Credit: Unsplash/CC0 Public Domain
In the future, large-scale language models (LLMs) may be used to automatically read clinical notes in medical records and reliably and efficiently extract relevant information to aid in patient care and research. However, a recent study from Columbia University’s Mailman School of Public Health used ChatGPT-4 to read emergency room medical notes and determine whether injured scooter and cyclists were wearing helmets, and found that LLMs cannot yet do this reliably. JAMA Network Open.
In a study of 54,569 emergency department visits from patients injured while riding bicycles, scooters, and other micro-mobility vehicles from 2019 to 2022, the AI LLM struggled to replicate the results of a text string search-based approach to extract helmet status from clinical records.
LLM performed well only when the prompt contained all the text used in the text string search-based approach. LLM also struggled to reproduce the task on each trial over five consecutive days, and performed better at reproducing hallucinations than exact tasks. LLM especially struggled when the phrase was negated, such as reading “no helmet” or “no helmet” and the patient reporting that they were wearing a helmet.
Electronic medical records contain a large amount of medically relevant data in the form of clinical notes, a type of unstructured data. An efficient way to read and extract information from these notes would be extremely useful for research.
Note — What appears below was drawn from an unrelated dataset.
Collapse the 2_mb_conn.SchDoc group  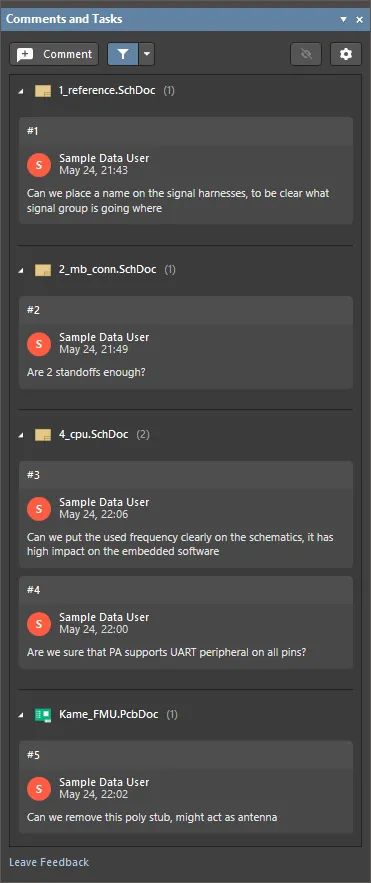(21, 270)
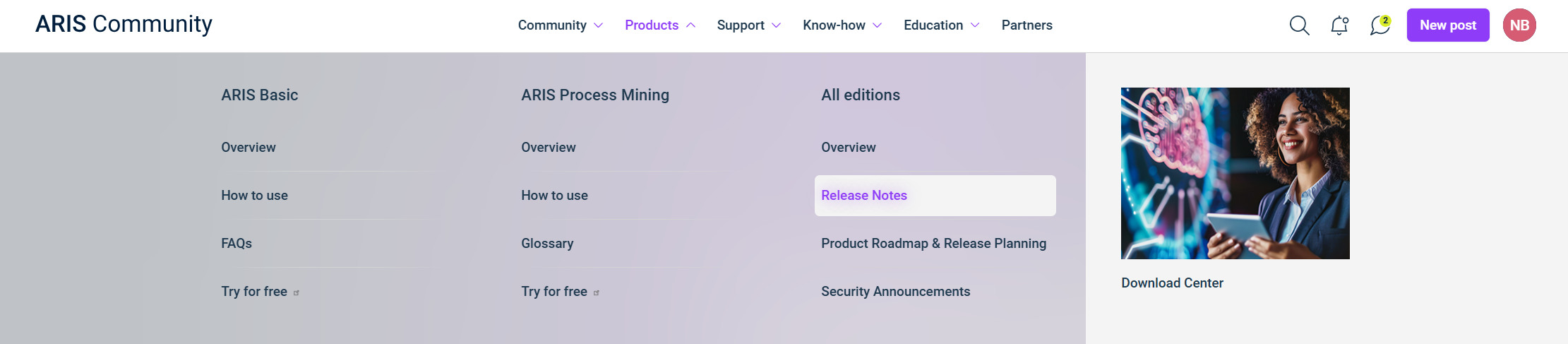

Currently, information from these clinical records can be extracted using simple string matching text search approaches, or more advanced artificial intelligence (AI) based approaches such as natural language processing. It was hoped that new LLMs such as ChatGPT-4 would enable information extraction more quickly and reliably.
“Using generative AI LLMs for information extraction tasks has the potential to improve efficiency, but issues with reliability and illusion currently limit their usefulness,” said lead author Andrew Rundle, PhD, professor of epidemiology at Columbia University’s Mailman School.
“When we used a highly detailed prompt that included all helmet-related text strings, ChatGPT-4 was able to extract accurate data from clinical records on some days. However, the time required to define and test all the text that should be included in the prompt, and ChatGPT-4’s inability to reproduce the work on a daily basis, indicate that ChatGPT-4 is not yet up to the task.”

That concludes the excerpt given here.